Records from a dataset:
* * *
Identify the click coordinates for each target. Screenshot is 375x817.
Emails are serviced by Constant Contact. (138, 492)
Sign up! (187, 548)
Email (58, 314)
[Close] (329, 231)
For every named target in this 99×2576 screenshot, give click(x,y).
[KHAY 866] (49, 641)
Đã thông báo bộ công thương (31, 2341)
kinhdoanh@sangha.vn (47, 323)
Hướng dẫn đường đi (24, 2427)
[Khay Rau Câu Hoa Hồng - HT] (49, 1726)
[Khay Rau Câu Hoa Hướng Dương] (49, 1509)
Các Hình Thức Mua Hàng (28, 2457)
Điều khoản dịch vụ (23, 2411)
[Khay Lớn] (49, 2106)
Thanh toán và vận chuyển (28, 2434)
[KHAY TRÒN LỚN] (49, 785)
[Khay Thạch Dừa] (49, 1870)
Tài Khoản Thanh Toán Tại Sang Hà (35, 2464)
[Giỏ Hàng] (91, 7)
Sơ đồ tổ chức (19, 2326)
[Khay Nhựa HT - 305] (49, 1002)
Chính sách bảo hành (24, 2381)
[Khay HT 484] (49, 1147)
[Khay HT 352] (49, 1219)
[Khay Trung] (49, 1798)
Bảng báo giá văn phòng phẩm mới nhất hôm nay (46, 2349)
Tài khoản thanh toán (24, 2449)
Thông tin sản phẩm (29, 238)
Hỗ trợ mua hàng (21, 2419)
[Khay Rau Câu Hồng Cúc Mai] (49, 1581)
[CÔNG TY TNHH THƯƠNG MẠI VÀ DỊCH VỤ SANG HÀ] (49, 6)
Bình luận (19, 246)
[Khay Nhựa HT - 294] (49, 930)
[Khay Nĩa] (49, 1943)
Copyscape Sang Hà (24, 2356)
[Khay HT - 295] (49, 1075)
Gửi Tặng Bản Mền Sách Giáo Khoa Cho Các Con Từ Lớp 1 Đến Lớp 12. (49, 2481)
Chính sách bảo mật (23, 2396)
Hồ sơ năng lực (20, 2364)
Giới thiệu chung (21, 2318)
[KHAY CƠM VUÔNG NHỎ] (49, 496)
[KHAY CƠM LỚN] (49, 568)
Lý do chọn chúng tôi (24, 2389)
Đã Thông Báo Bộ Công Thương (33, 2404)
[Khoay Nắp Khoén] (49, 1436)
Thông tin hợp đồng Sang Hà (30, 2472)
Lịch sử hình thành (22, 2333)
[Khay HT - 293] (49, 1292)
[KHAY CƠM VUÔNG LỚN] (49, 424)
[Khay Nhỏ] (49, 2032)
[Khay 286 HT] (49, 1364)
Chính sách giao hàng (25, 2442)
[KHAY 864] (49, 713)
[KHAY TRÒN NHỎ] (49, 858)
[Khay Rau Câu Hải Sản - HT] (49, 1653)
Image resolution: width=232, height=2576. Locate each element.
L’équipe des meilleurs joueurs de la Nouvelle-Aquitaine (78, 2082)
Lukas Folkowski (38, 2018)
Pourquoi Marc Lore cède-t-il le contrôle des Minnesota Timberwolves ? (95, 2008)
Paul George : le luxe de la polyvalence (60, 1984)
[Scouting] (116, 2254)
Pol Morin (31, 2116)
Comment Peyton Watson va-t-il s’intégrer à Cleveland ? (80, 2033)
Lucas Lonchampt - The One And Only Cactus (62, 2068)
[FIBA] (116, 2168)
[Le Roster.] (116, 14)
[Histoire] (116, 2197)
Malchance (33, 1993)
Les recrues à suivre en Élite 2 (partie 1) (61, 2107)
* * *
Each line of the data needs to be repeated exactly.

Identify the click coordinates for each target. Screenshot is 375x817.
Emails are serviced by Constant Contact. (138, 492)
Sign up! (187, 548)
Email (58, 314)
[Close] (329, 231)
For every named target in this 99×2576 screenshot, give click(x,y).
[KHAY 866] (49, 641)
Đã thông báo bộ công thương (31, 2341)
kinhdoanh@sangha.vn (47, 323)
Hướng dẫn đường đi (24, 2427)
[Khay Rau Câu Hoa Hồng - HT] (49, 1726)
[Khay Rau Câu Hoa Hướng Dương] (49, 1509)
Các Hình Thức Mua Hàng (28, 2457)
Điều khoản dịch vụ (23, 2411)
[Khay Lớn] (49, 2106)
Thanh toán và vận chuyển (28, 2434)
[KHAY TRÒN LỚN] (49, 785)
[Khay Thạch Dừa] (49, 1870)
Tài Khoản Thanh Toán Tại Sang Hà (35, 2464)
[Giỏ Hàng] (91, 7)
Sơ đồ tổ chức (19, 2326)
[Khay Nhựa HT - 305] (49, 1002)
Chính sách bảo hành (24, 2381)
[Khay HT 484] (49, 1147)
[Khay HT 352] (49, 1219)
[Khay Trung] (49, 1798)
Bảng báo giá văn phòng phẩm mới nhất hôm nay (46, 2349)
Tài khoản thanh toán (24, 2449)
Thông tin sản phẩm (29, 238)
Hỗ trợ mua hàng (21, 2419)
[Khay Rau Câu Hồng Cúc Mai] (49, 1581)
[CÔNG TY TNHH THƯƠNG MẠI VÀ DỊCH VỤ SANG HÀ] (49, 6)
Bình luận (19, 246)
[Khay Nhựa HT - 294] (49, 930)
[Khay Nĩa] (49, 1943)
Copyscape Sang Hà (24, 2356)
[Khay HT - 295] (49, 1075)
Gửi Tặng Bản Mền Sách Giáo Khoa Cho Các Con Từ Lớp 1 Đến Lớp 12. (49, 2481)
Chính sách bảo mật (23, 2396)
Hồ sơ năng lực (20, 2364)
Giới thiệu chung (21, 2318)
[KHAY CƠM VUÔNG NHỎ] (49, 496)
[KHAY CƠM LỚN] (49, 568)
Lý do chọn chúng tôi (24, 2389)
Đã Thông Báo Bộ Công Thương (33, 2404)
[Khoay Nắp Khoén] (49, 1436)
Thông tin hợp đồng Sang Hà (30, 2472)
Lịch sử hình thành (22, 2333)
[Khay HT - 293] (49, 1292)
[KHAY CƠM VUÔNG LỚN] (49, 424)
[Khay Nhỏ] (49, 2032)
[Khay 286 HT] (49, 1364)
Chính sách giao hàng (25, 2442)
[KHAY 864] (49, 713)
[KHAY TRÒN NHỎ] (49, 858)
[Khay Rau Câu Hải Sản - HT] (49, 1653)
Image resolution: width=232, height=2576. Locate each element.
L’équipe des meilleurs joueurs de la Nouvelle-Aquitaine (78, 2082)
Lukas Folkowski (38, 2018)
Pourquoi Marc Lore cède-t-il le contrôle des Minnesota Timberwolves ? (95, 2008)
Paul George : le luxe de la polyvalence (60, 1984)
[Scouting] (116, 2254)
Pol Morin (31, 2116)
Comment Peyton Watson va-t-il s’intégrer à Cleveland ? (80, 2033)
Lucas Lonchampt - The One And Only Cactus (62, 2068)
[FIBA] (116, 2168)
[Le Roster.] (116, 14)
[Histoire] (116, 2197)
Malchance (33, 1993)
Les recrues à suivre en Élite 2 (partie 1) (61, 2107)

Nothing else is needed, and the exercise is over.